Доковыляв с помощью отца до большого зеркала, он закричал от отчаяния. Уродливый горб вспучил, изломал некогда прямую спину, превратив непоседливого мальчишку в балаганного уродца. Медикус уверял, что со временем, если Рене будет регулярно выполнять предписания, горб уменьшится и будет не очень заметен – хотя, разумеется, не исчезнет полностью. Он, Тристан, и так совершил чудо: в девяти случаях из десятка подобные увечья приковывают людей к постели на весь остаток жизни.
Годы спустя Рене осознает: его уродство на самом деле не так уж велико, и выглядит он скорее очень сутулым человеком, нежели горбуном. Но тогда, рыдая и бранясь, он никак не мог взять в толк: отчего отец с матерью едва ли не молятся на медикуса, отчего улыбаются сквозь слезы?! Чему радоваться, если жизнь кончена?!
Он калека! посмешище!!! – навсегда, навеки…
Тем не менее, Рене быстро шел на поправку, старательно выполняяя назначенные Тристаном упражнения. Сперва минутами, длинными и мучительными, а позже – часами висел на перекладине (подтягиваться медикус запретил категорически!), прогибался назад до хруста в многострадальной спине, вставая на носки, тянулся к небу кончиками пальцев, спал на жестких досках… Выходить на улицу долго робел, опасаясь насмешек, а еще больше – сочувствия недавних товарищей по играм и проказам. Вместо былых бесшабашных выходок он с головой погрузился в изучение семейной науки. Эмаль и пульпа, корни и головки зубов, гингива и мандибула, флюсы и пульпиты, периодонтиты и пародонтозы, неправильные прикусы и изъязвления полости рта, флюктуации ауры и дентат-наговоры, владение зачарованным ретрактором и финальный откат-импульс боли, позволяющий восстановить затраты маны…
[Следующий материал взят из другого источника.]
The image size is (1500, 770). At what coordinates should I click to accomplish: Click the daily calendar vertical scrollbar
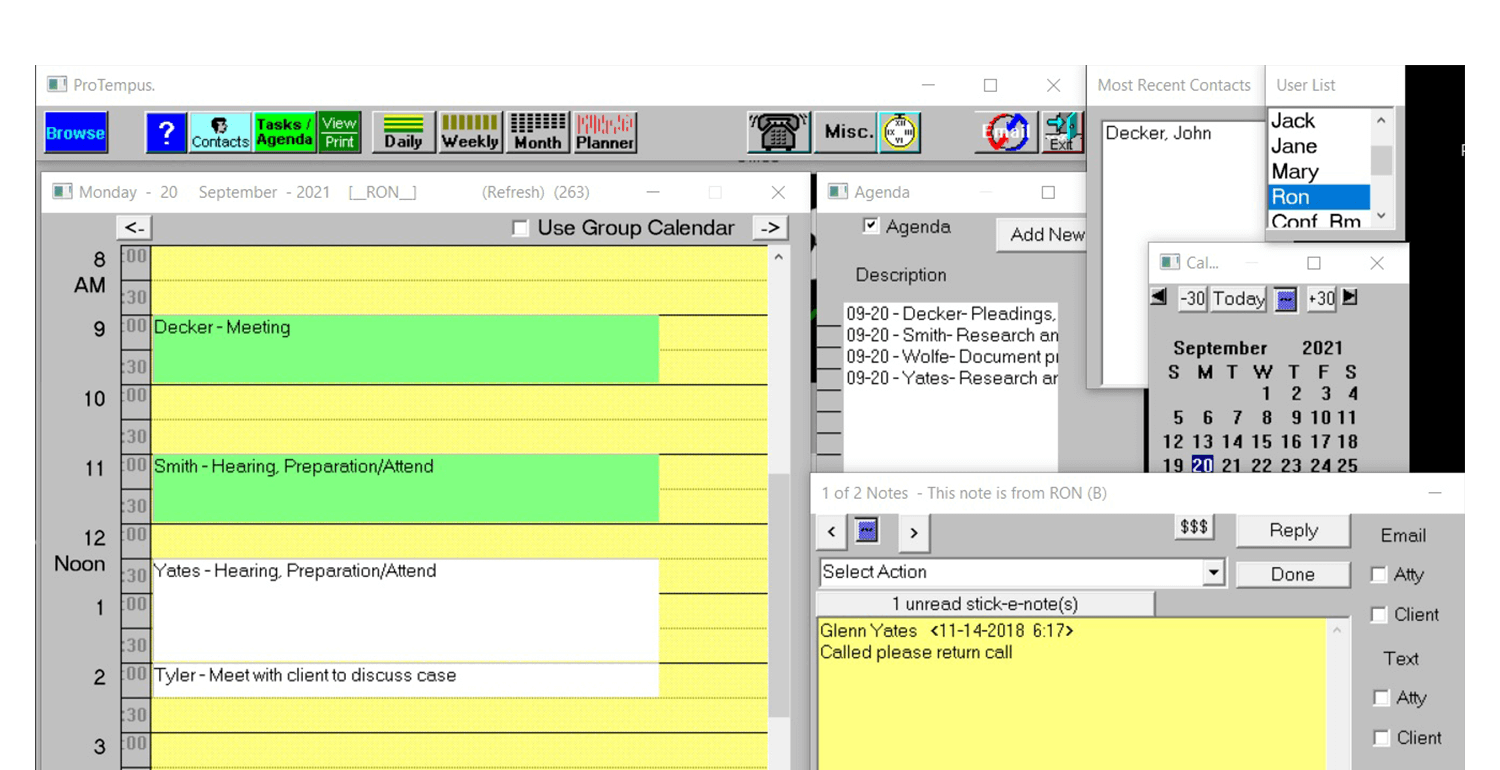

Наука оказалась сложной, местами она граничила с настоящим искусством. Но Рене учился столь же рьяно, сколь упорно продолжал бороться с проклятым уродством. Отец не мог нарадоваться на сына; временами, когда Кугут-старший думал, что малыш не видит, на глаза его наворачивались слезы умиления и гордости. Через год Рене вовсю ассистировал родителю, а к шестнадцати годам блестяще сдал экзаменацию, став полноправным пульпидором. Теперь он принимал пациентов по очереди с отцом и старшим братом Петроком.
Юноша ходил по улицам с гордо поднятой головой: все его ровесники трудились подмастерьями, а он считался мастером, имея пусть небольшую, но собственную практику!
И тут судьба снова решила поглумиться над Рене Кугутом.
Горбатый пульпидор влюбился. По уши и без остатка, как свойственно молодым людям. В дочку ювелира Стешеля, юную красавицу Веронику. Ах, эти трепетные ресницы, ох, эти тяжелые косы цвета спелой пшеницы, эх, эта многообещающая полуулыбка, что нет-нет, да и снизойдет на губы красотки, ух, этот стыдливый румянец и девичья грудь, высоко вздымающаяся от волнения…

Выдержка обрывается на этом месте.